The former is likely to persist consistently, albeit as possibly a more niche
role than some currently occupy as opposed to a full time job for loads of
people. One consistency among the Patreon sponsored ones is that they tend to
involve a much looser approach and function almost as a kind of social
substitute (very fluid run times, casual vibe even if they've been
immaculately researched). In fact, there's a few I listen to where it's pretty
clear the main reason they still exist is so the hosts have an excuse to hang
out more than anything else.

The latter type seems to be either at or past the point of total saturation
where they're just too much work to keep up with and the format is just too
sterile to garner the kind of stickiness that the smaller and more casual ones
can generate. The kind of quality required to garner a substantial audience
for this kind of podcast is nearing the point of major TV shows. The peak was
probably about two years ago when any crappy true crime thing could become a
bit of a sensation (I'm looking at you, Dirty John)

------
augustl
I just started my own, and when I went to the music gear store to pick up a
pair of Shure SM7B, they were sold out because everyone is starting a podcast
these days... I tried to hide my embarrassment to the salesperson.

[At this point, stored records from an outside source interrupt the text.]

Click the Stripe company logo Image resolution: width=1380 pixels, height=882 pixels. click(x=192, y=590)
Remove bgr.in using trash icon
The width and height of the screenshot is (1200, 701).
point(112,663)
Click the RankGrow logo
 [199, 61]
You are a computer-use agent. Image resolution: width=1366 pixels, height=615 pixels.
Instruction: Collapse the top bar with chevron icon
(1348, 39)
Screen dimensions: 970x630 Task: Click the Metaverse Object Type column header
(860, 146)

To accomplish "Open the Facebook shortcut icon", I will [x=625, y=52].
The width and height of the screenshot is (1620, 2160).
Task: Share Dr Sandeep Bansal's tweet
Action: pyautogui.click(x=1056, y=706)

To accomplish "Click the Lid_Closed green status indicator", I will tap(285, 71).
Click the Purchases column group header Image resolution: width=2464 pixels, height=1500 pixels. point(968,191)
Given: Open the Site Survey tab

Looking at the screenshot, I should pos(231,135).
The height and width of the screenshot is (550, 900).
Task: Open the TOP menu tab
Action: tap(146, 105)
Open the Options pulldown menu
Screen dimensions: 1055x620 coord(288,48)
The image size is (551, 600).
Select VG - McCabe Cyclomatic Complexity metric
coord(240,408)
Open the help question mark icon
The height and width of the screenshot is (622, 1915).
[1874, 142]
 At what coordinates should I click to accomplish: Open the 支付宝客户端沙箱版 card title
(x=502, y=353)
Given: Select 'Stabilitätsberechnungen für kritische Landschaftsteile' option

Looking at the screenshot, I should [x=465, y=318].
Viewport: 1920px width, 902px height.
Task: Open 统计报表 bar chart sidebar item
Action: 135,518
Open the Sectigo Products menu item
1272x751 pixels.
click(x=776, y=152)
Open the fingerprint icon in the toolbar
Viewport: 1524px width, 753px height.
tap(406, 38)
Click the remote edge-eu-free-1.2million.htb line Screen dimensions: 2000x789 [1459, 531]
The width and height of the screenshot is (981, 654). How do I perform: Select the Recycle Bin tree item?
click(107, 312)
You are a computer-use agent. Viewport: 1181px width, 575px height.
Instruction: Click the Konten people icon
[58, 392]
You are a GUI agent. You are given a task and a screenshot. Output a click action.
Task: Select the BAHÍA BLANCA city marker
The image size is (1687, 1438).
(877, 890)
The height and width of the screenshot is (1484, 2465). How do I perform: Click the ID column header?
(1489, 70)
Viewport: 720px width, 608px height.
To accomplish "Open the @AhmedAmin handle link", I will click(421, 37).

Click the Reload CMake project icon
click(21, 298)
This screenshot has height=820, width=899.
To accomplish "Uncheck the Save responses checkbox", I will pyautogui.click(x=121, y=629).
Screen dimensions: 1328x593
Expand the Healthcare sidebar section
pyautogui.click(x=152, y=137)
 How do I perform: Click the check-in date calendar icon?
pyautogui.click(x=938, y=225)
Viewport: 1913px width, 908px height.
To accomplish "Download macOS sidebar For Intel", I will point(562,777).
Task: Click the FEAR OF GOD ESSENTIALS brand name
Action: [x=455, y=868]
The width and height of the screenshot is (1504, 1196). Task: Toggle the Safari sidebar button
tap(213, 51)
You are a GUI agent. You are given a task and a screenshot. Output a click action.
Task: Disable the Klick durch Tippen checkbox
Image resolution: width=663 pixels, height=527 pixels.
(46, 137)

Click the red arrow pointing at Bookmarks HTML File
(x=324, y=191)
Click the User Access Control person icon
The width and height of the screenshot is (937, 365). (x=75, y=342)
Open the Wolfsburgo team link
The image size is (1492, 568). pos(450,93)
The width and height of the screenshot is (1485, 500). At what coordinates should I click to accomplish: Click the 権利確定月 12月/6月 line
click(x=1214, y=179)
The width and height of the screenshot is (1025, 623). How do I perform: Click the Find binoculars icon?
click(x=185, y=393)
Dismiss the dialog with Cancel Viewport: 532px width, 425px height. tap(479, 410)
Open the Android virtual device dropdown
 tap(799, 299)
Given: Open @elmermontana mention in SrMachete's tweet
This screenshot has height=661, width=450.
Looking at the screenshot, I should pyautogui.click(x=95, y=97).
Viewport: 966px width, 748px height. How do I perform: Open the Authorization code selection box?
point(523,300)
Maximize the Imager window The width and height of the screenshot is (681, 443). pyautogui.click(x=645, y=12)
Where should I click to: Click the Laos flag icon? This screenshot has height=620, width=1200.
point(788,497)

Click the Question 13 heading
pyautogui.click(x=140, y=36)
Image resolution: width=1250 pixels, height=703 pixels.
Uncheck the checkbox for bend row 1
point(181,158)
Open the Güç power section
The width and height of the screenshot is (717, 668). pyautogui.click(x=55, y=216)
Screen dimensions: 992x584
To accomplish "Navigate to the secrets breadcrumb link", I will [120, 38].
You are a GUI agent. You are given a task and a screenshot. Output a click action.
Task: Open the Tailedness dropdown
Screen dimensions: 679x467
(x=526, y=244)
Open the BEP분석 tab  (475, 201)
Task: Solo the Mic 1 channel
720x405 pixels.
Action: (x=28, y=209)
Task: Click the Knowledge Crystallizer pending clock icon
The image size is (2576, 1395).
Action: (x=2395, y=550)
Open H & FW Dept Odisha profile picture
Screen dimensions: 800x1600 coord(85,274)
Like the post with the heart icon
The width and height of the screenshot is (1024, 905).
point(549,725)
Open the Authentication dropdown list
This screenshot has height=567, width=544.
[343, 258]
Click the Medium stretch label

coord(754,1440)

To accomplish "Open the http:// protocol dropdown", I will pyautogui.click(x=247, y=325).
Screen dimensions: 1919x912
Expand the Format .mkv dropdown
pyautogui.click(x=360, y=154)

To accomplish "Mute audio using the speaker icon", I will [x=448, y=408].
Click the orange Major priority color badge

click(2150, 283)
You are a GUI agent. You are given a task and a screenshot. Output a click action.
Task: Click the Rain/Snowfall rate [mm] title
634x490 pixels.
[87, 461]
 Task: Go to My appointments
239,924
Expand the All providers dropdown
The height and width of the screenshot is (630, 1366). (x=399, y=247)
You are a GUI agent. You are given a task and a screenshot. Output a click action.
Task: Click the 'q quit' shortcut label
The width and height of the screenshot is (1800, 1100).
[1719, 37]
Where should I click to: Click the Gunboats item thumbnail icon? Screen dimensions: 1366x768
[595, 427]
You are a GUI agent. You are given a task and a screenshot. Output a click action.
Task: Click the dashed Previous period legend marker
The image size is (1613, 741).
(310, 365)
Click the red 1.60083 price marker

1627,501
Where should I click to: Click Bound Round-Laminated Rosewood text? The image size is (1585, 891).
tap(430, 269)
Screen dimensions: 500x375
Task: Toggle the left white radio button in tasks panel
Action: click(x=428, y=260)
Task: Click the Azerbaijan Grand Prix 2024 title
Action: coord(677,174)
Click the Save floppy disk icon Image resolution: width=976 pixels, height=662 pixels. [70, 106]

We do put a lot of time and effort into our podcast, though. We're avid fans
of Radiolab. The first episode was just rambling - but it was the 5th take of
rambling, at least. Our 4th episode was a thoroughly researched one where I
introduced my co-host to some basic statistics I had to learn as part of the
research (null hypothesis, precision/recall, ...) that Microsoft did after
Vista to figure out why it went wrong. The 5th episode was about Linus
Torvalds' book Just For Fun, where I read the book, annotated it heavily,
found an interesting narrative and perspective, and read from the book and
tied it into one of my favorite moments of the Breaking Bad insider podcast.
Our upcoming 6th episode is going to be about the early Stack Overflow podcast
episodes, where Joel and Jeff discuss in detail how they're going to make a
successful QA site that at the time absolutely was not guaranteed to be
successful. (Yeah, I know, very meta :D)

Maybe podcasts are like tenure at universities... 95% is wasted, but the other
5% is so good that it's worth it anyway? Hopefully we can contribute to the
good parts of the podcasting sphere.

(Our podcast is in Norwegian and is named Utviklingslandet, if anyone wants to
check it out)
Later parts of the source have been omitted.